WHAT YOU NEED TO DO: Set down, word for word, each line from the top of the data through the line that has "980x599 pixels."; omit every picture.

MATERIALS PROVIDED:
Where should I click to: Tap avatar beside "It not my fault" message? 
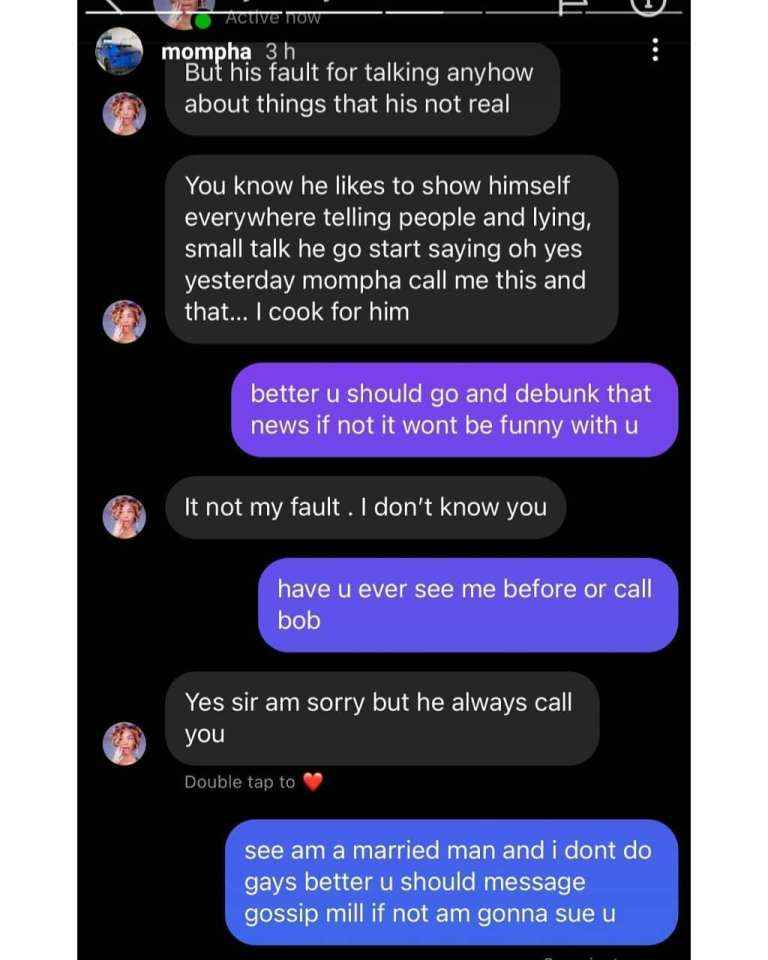click(x=124, y=517)
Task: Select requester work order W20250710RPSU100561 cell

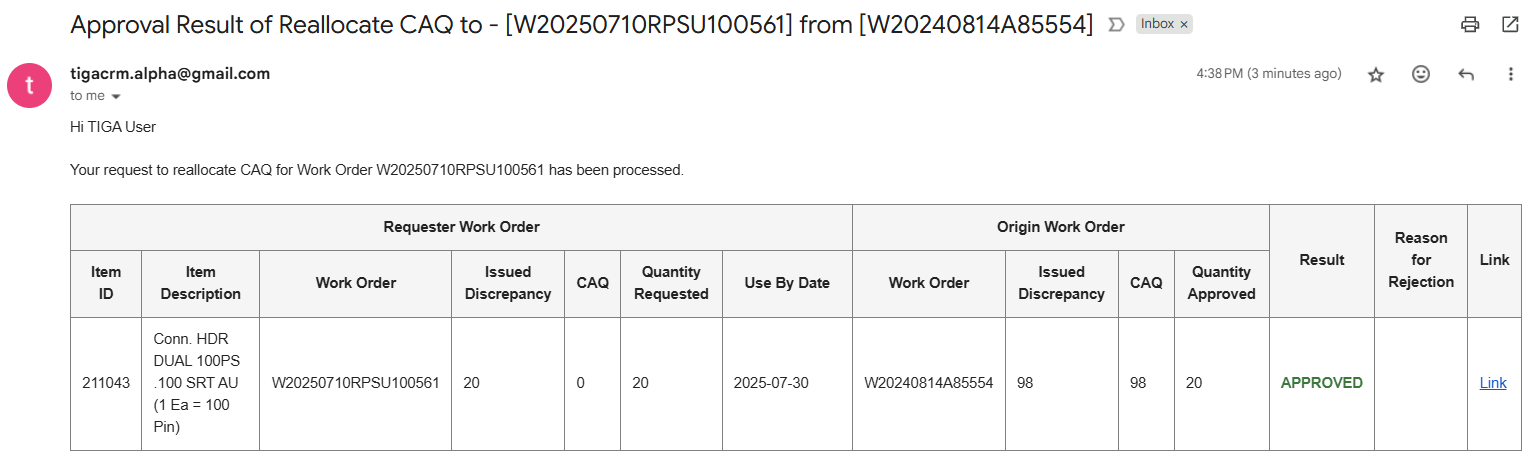Action: [356, 384]
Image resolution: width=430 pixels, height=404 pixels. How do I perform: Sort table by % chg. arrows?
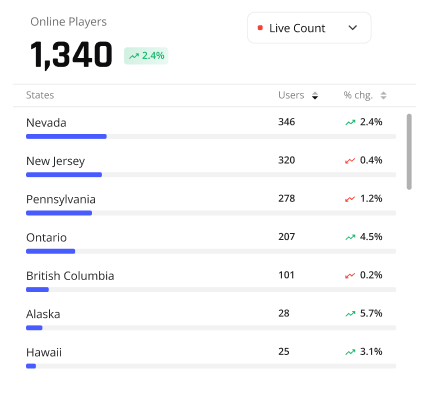(383, 96)
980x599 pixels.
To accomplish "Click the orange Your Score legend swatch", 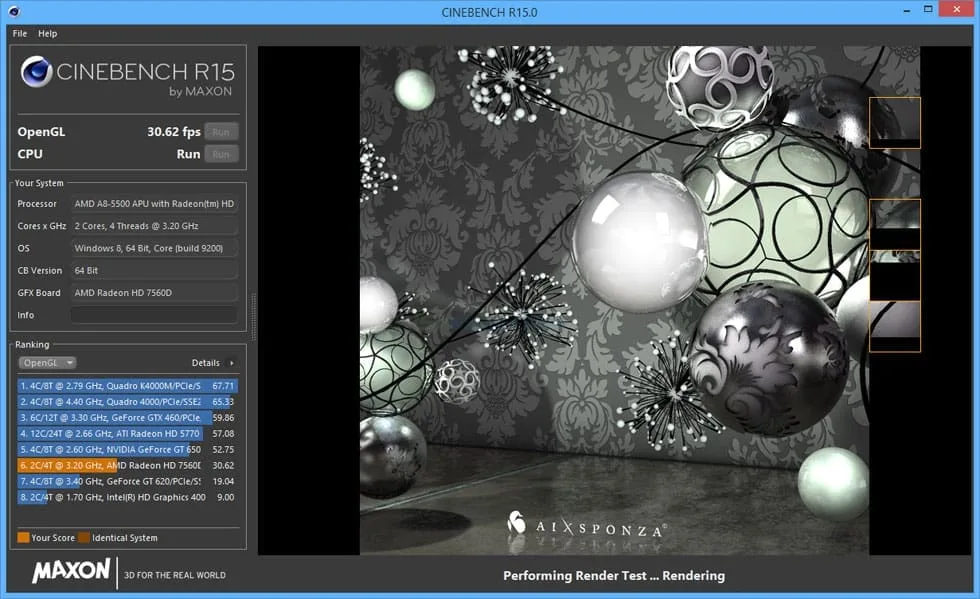I will [x=23, y=538].
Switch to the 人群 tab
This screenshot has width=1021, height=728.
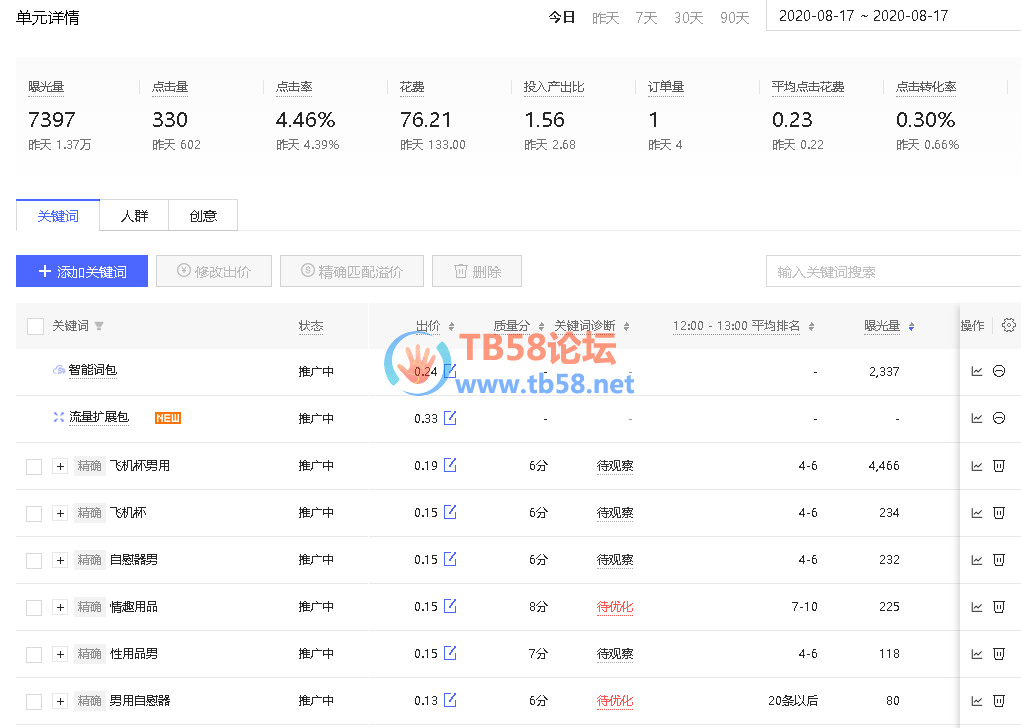[135, 215]
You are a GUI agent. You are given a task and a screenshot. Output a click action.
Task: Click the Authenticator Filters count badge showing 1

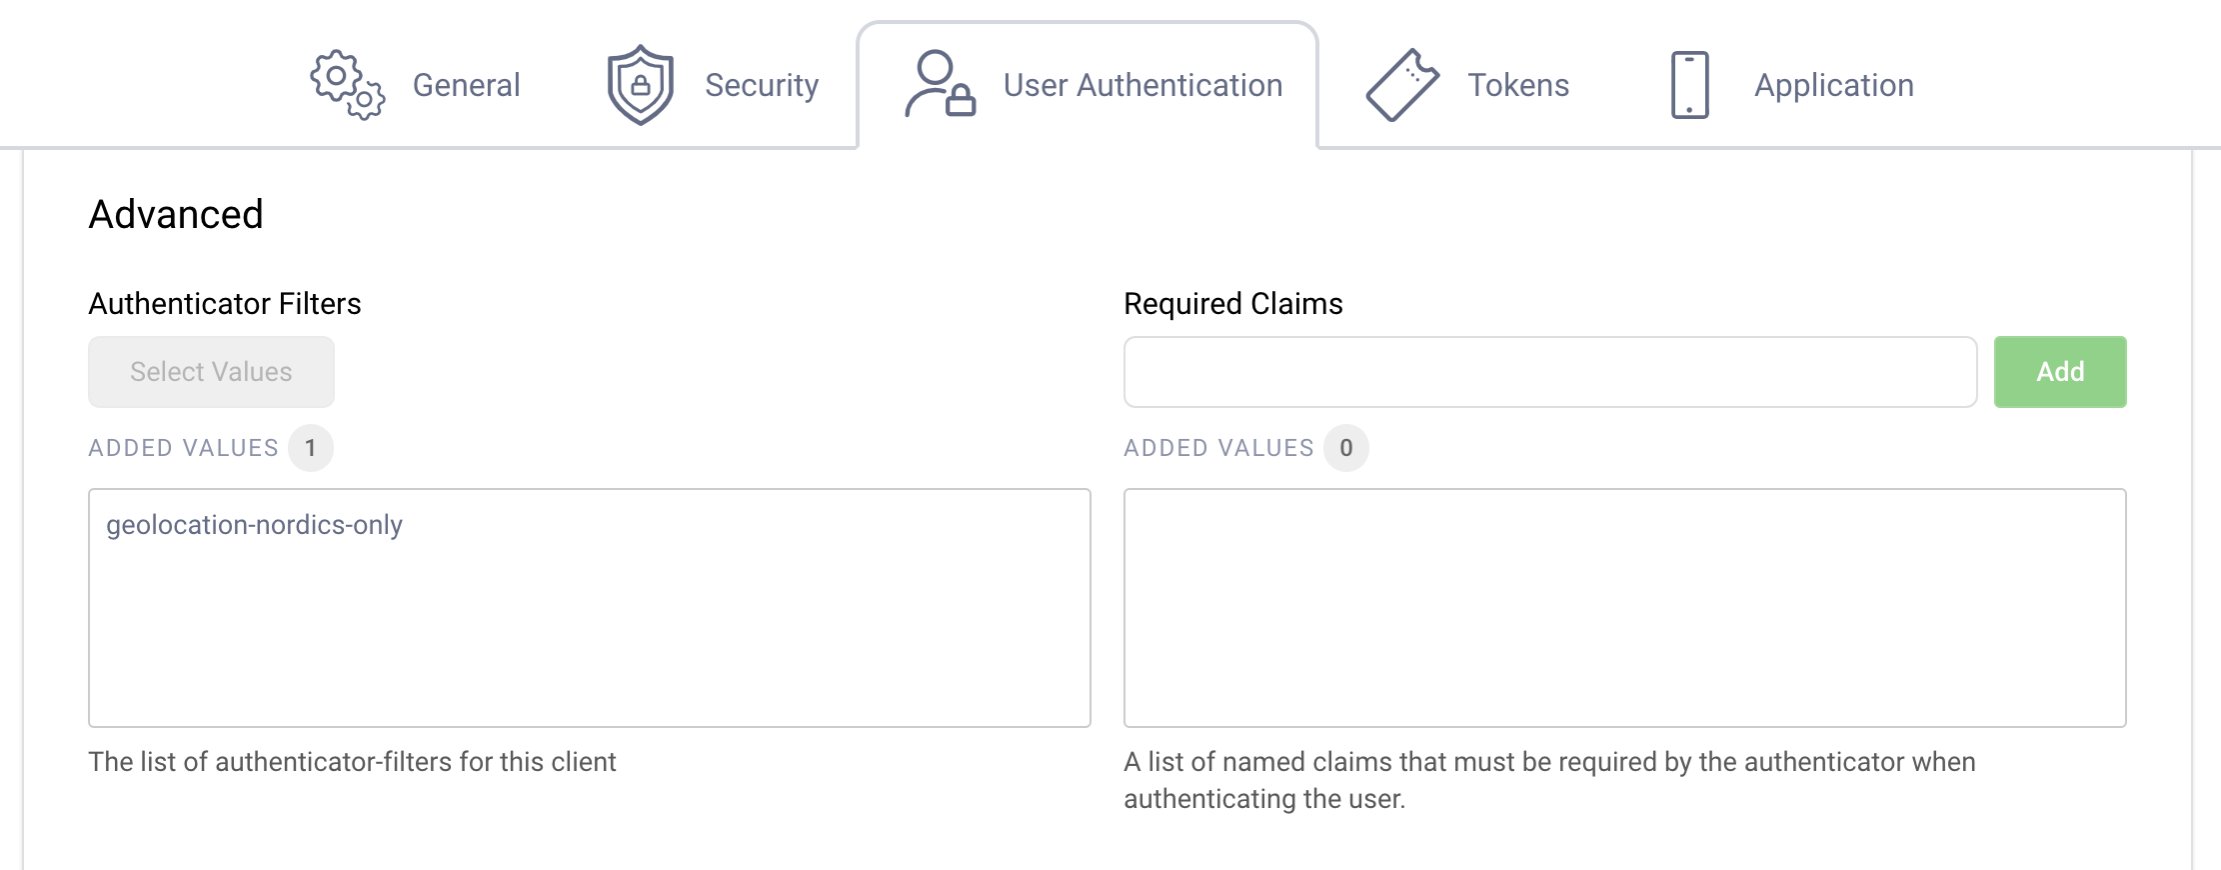[x=311, y=448]
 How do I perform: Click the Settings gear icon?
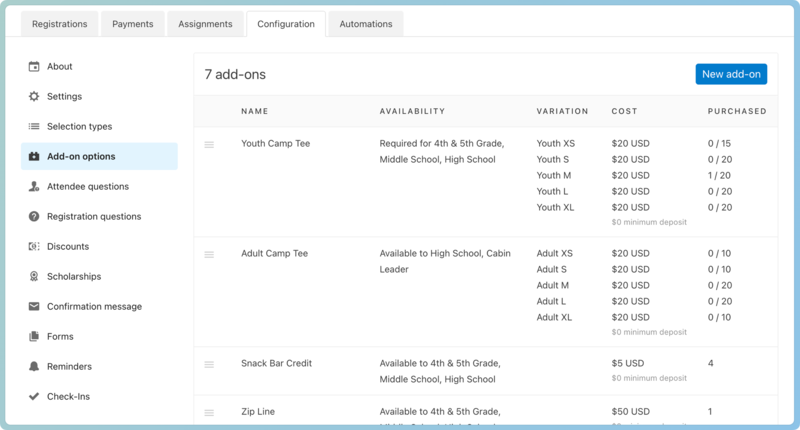(34, 97)
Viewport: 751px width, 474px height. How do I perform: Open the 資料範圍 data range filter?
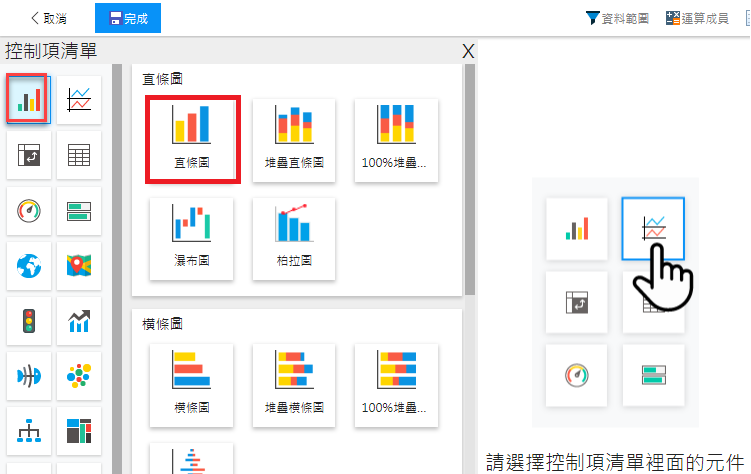click(x=617, y=18)
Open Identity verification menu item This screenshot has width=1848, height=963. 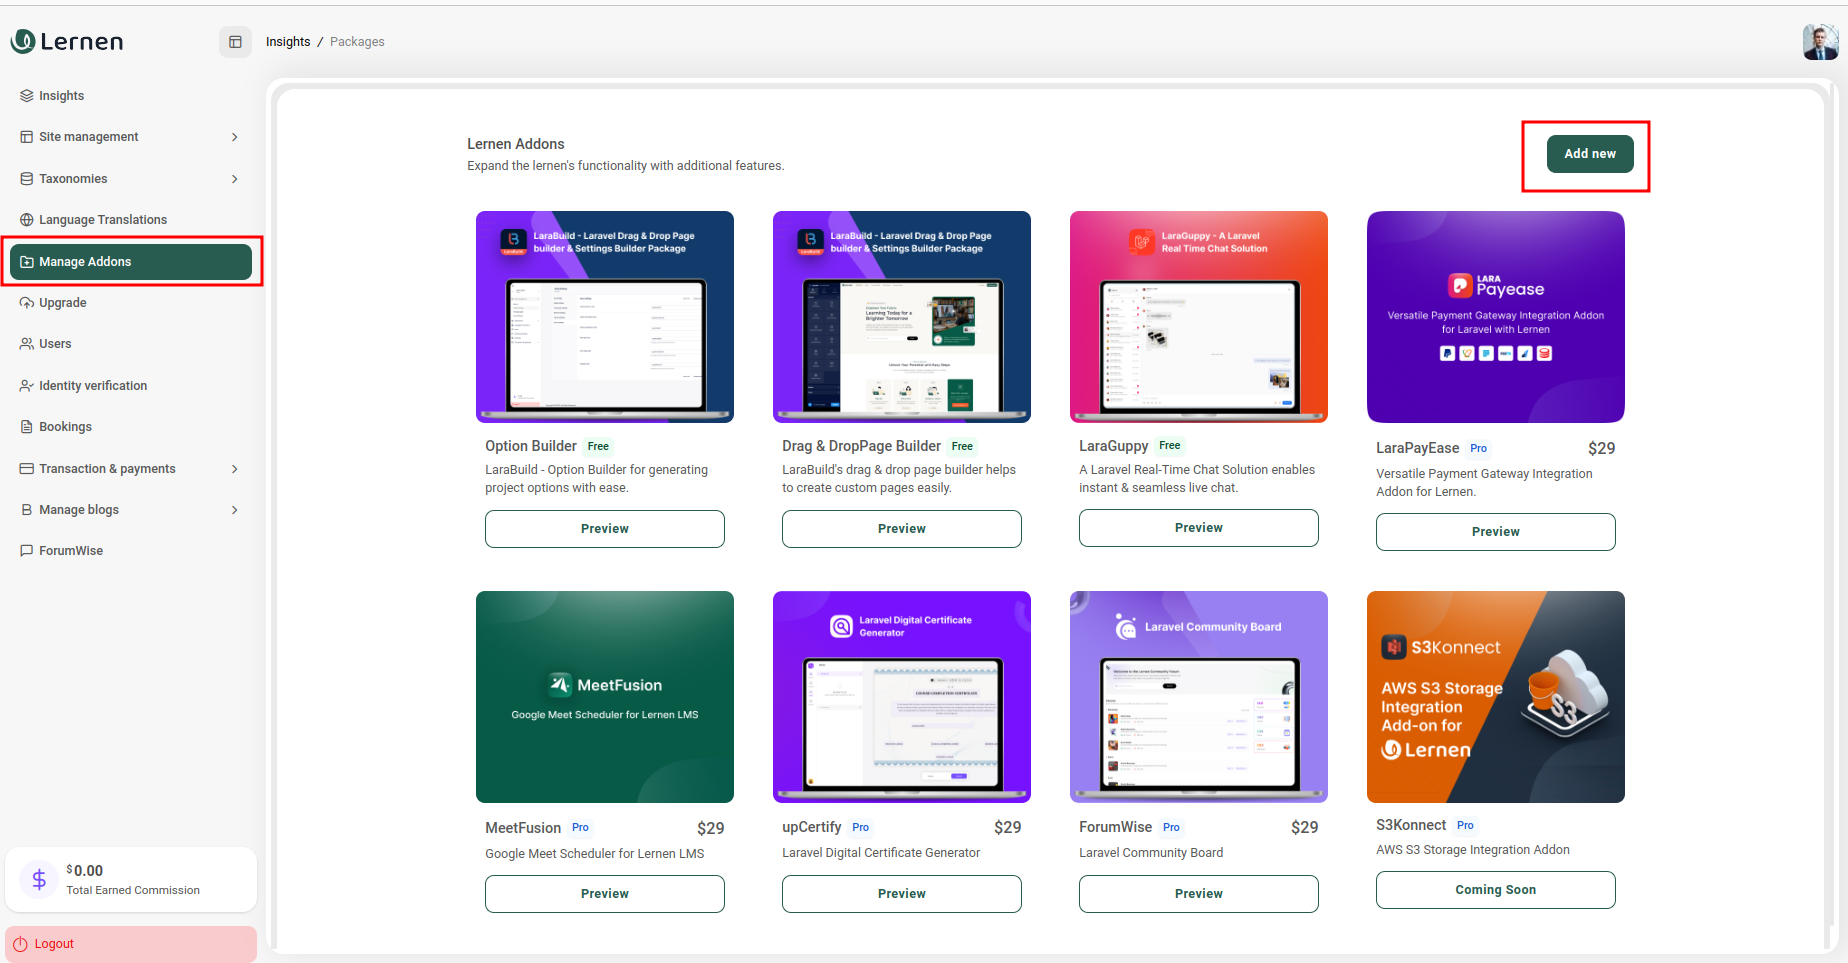pos(93,386)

WRITTEN RESPONSE:
Where should I click to: Tap avatar beside "It not my fault" message? 
click(x=124, y=517)
Task: Select requester work order W20250710RPSU100561 cell

Action: [356, 384]
Image resolution: width=430 pixels, height=404 pixels. How do I perform: Sort table by % chg. arrows?
(383, 96)
980x599 pixels.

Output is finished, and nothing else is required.